***** Records shown *****
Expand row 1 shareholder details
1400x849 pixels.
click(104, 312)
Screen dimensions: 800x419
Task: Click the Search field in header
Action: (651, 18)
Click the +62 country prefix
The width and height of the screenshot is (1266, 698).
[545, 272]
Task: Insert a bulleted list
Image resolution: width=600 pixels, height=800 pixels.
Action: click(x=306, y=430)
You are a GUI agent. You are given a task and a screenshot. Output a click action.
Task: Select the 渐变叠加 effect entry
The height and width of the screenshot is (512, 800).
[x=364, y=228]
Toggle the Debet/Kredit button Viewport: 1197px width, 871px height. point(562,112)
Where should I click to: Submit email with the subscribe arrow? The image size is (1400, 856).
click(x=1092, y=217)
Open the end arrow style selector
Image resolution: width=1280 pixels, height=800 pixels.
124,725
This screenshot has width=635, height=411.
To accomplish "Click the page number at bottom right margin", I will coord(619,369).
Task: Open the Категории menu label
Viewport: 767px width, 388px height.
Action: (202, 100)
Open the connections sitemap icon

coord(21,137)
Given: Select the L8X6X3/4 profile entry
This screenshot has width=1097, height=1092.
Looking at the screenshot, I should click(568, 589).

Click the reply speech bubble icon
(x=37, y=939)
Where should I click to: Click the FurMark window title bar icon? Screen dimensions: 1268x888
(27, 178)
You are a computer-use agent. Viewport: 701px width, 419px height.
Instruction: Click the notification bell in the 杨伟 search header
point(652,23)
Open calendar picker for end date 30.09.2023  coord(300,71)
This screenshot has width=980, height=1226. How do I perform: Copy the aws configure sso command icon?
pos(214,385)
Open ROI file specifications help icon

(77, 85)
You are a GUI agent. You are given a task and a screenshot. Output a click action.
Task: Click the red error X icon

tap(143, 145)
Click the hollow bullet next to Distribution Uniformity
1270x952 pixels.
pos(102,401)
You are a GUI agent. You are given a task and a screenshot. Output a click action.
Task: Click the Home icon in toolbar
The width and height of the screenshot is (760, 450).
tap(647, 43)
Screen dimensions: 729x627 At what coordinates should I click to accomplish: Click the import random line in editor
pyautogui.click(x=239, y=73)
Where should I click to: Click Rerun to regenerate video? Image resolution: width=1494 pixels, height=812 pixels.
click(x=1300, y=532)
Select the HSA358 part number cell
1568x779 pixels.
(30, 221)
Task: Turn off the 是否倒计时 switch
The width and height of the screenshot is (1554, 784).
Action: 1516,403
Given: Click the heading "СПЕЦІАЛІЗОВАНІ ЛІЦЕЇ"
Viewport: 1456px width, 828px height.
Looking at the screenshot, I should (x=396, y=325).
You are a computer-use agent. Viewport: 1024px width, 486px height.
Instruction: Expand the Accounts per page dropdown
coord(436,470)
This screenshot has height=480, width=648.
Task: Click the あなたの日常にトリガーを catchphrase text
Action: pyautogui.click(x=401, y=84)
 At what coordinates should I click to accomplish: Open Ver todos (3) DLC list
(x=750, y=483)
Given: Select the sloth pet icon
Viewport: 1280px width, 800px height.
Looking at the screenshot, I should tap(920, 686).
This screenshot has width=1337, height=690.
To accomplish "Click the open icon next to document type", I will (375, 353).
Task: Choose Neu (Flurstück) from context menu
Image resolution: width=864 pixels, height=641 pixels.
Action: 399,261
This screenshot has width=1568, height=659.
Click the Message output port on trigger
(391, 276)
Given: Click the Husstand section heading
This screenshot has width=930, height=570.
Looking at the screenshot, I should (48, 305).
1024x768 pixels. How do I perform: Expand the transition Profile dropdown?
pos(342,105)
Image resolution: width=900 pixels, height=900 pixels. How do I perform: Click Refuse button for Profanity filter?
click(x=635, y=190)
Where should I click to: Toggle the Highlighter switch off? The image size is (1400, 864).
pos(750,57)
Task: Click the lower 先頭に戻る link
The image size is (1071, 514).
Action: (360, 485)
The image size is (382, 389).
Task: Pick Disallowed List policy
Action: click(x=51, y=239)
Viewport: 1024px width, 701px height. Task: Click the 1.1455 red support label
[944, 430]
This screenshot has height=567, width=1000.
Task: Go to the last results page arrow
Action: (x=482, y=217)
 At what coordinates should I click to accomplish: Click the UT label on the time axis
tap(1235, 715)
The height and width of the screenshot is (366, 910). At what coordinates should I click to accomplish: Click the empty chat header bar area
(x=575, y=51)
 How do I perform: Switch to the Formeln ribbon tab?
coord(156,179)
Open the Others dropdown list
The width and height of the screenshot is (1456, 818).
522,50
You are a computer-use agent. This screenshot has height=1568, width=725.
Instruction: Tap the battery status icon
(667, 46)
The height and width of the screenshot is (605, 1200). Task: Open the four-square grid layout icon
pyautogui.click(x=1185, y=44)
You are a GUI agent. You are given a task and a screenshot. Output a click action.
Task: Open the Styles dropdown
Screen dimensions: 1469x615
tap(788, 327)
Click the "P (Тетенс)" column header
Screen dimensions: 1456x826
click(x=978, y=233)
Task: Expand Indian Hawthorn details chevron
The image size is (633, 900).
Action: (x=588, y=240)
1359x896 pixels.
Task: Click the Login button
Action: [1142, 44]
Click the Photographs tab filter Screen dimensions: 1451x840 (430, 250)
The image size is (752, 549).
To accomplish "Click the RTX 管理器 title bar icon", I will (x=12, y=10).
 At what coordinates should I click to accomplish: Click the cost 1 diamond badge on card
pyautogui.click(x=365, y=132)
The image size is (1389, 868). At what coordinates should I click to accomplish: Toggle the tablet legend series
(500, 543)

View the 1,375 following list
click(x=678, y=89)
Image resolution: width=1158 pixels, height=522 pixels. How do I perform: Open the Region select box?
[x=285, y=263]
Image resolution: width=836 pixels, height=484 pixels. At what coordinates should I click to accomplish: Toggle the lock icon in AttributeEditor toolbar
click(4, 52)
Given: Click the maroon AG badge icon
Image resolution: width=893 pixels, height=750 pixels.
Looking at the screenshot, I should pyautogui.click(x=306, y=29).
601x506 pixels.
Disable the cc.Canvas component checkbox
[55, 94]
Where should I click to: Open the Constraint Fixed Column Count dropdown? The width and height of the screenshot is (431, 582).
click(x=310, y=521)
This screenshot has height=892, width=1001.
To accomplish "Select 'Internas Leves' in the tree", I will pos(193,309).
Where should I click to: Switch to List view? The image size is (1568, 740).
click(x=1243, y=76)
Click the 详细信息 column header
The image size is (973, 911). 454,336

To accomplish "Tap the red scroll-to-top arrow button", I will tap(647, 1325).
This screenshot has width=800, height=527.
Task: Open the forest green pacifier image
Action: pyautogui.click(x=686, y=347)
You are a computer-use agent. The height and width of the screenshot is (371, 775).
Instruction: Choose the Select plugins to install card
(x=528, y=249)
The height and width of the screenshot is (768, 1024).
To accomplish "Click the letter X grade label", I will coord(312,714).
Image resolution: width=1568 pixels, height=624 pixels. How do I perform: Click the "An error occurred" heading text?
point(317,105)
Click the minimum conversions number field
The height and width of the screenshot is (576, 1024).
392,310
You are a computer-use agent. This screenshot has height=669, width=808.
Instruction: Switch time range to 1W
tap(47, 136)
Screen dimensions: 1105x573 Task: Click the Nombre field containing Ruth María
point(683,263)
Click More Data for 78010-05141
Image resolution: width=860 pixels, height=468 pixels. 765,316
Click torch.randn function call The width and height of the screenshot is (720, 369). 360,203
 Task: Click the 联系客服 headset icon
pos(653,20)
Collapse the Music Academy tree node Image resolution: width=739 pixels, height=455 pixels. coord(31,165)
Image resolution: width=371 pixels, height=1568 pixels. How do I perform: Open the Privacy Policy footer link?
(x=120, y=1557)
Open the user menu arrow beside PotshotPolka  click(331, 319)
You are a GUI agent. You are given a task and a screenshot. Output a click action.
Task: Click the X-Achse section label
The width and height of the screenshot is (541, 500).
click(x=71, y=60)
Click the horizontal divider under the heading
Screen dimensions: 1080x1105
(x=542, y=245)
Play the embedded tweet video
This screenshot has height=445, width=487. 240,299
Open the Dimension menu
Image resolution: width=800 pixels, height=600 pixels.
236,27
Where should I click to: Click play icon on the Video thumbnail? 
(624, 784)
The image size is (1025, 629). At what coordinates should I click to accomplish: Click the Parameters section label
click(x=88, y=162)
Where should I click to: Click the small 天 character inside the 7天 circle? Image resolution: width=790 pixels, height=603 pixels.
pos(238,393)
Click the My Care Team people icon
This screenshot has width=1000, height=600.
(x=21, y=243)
*****
What are the lines, exactly as written above, from the line with "The width and height of the screenshot is (1554, 784)." to the line with "You are a computer-use agent. Viewport: 1024px", both included? Output only those.

- Solution to this problem
The width and height of the screenshot is (1554, 784).
Action: 1516,403
Given: Click the heading "СПЕЦІАЛІЗОВАНІ ЛІЦЕЇ"
Viewport: 1456px width, 828px height.
Looking at the screenshot, I should (x=396, y=325).
You are a computer-use agent. Viewport: 1024px width, 486px height.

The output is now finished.